CMHC named in leaky-condo class-action sui


Wednesday, December 7th, 2005

If successful, lawsuit would place federal housing agency on hook for millions

Susan Lazaruk
Province

A class-action lawsuit filed yesterday on behalf of thousands of leaky condo owners named the Canada Mortgage and Housing Corp. as the sole defendant.

The action, if successful, would put the federal housing agency on the hook for millions of dollars to homeowners who have paid anywhere from $5,000 to $100,000 in repairs to water-damaged building envelopes, according to the suit’s lawyer, John Singleton.

The representative plaintiffs are newly elected Surrey Coun. Linda Hepner and her husband, Alan McMillan, student registrar for the Emily Carr Institute of Art and Design.

McMillan said the couple spent about $65,000 to repair their share of an eight-unit, three-storey wood-frame building they bought new in 1996.

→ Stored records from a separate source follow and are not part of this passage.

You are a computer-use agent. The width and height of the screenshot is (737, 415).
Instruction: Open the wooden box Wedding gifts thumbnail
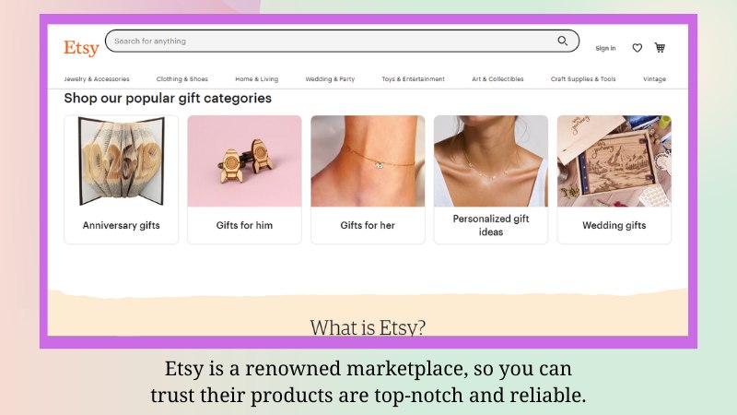[x=614, y=160]
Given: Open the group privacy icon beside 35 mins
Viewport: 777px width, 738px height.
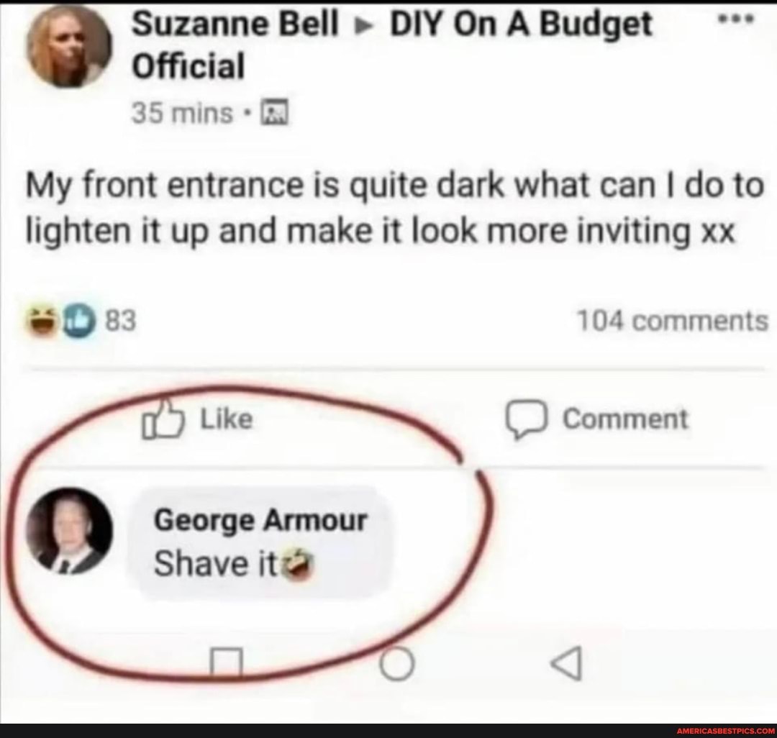Looking at the screenshot, I should pyautogui.click(x=275, y=112).
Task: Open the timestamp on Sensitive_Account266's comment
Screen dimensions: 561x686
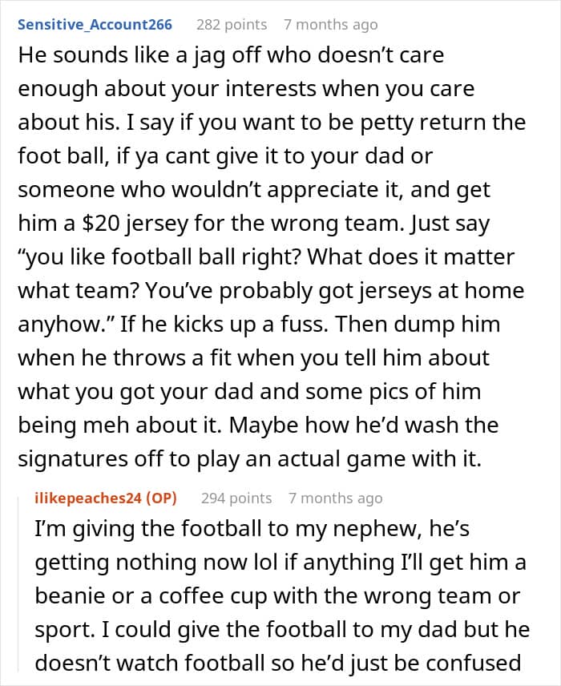Action: (330, 25)
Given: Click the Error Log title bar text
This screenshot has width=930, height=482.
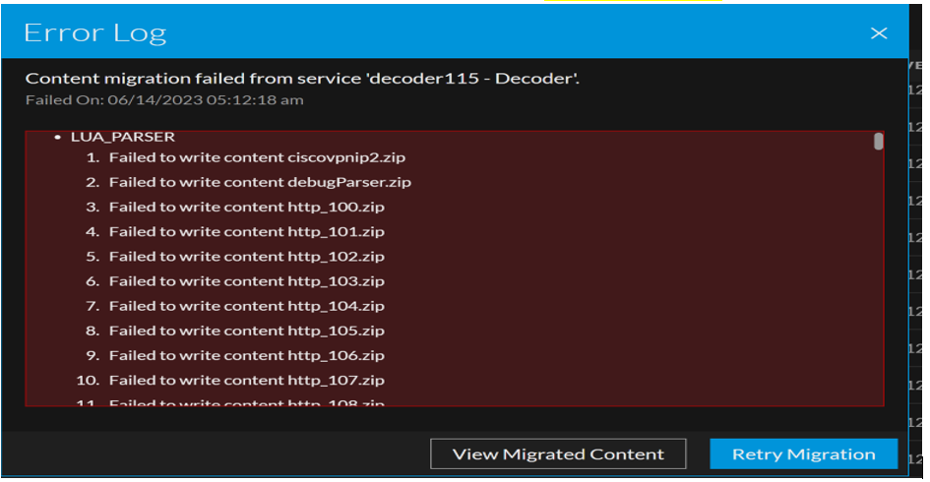Looking at the screenshot, I should (95, 32).
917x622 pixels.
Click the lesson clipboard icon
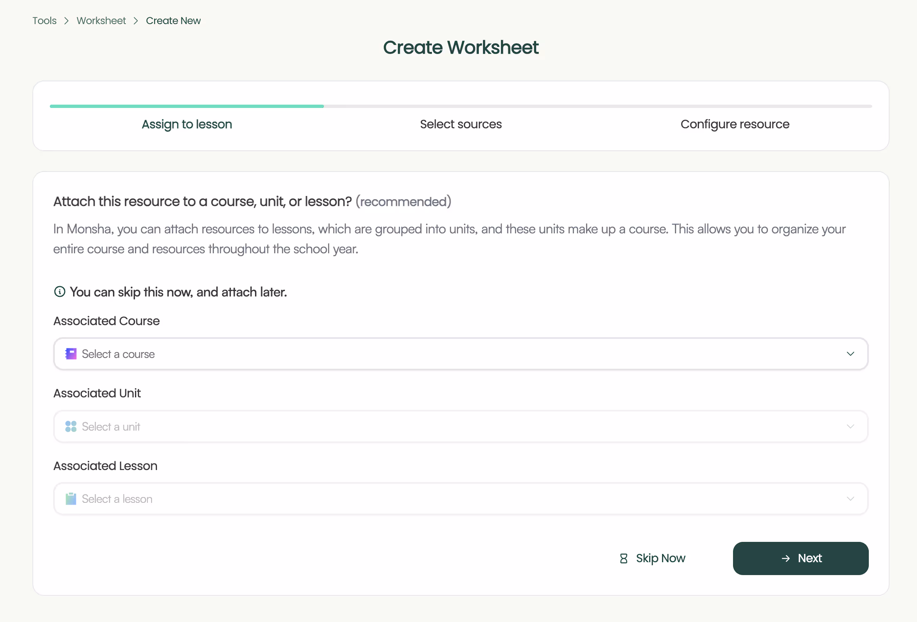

The building has been fully restored and has increased in value because of the real-estate boom, and the couple is happy living there, McMillan said.

“[The increased value] still doesn’t get me my $65,000 back,” he said.

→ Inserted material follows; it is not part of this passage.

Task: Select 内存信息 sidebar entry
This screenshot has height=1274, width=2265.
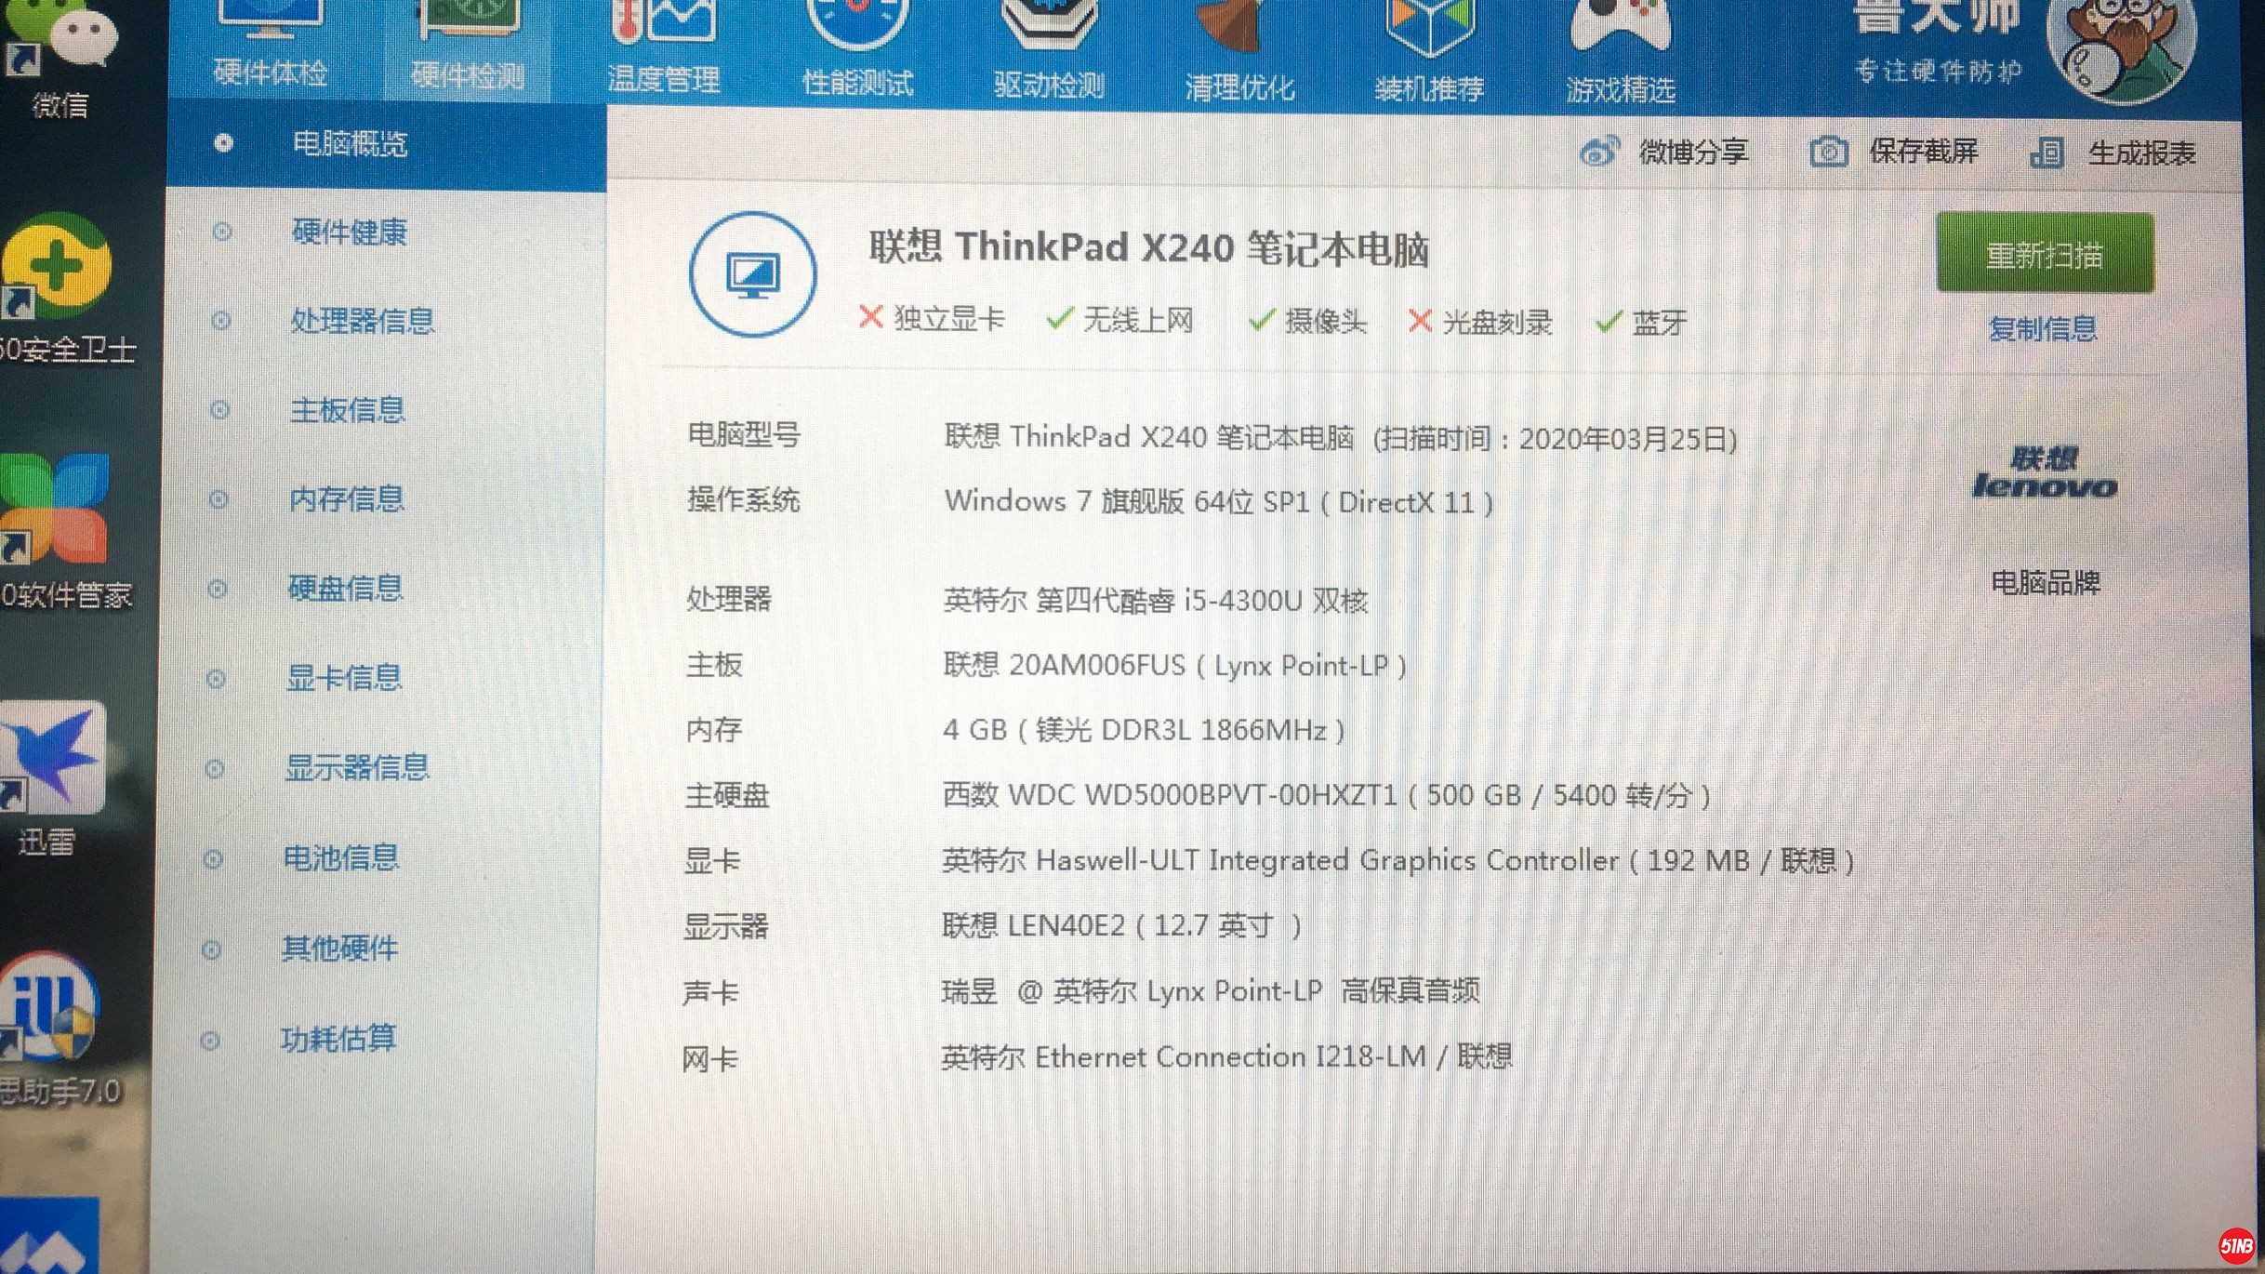Action: [x=347, y=499]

Singleton estimates there are thousands of other affected owners, and anyone who paid to repair stucco “face-seal” cladding on buildings built between 1982 and Dec. 1, 2005, will automatically be included in the suit.

He said internal CMHC documents show the CMHC knew that the design, combined with energy-efficient requirements, caused the damage.

The suit says CMHC “owed a common law duty to the plaintiffs” to pass along that knowledge.

The agency has 14 days to file a defence. The action has to be certified by the courts before it can proceed.

A previous class-action suit naming the CMHC didn’t make it past the certification stage.

The provincial Homeowner Protection Office has paid out $350 million to 11,226 homeowners in 739 buildings for an average of $31,000 in repairs for each unit.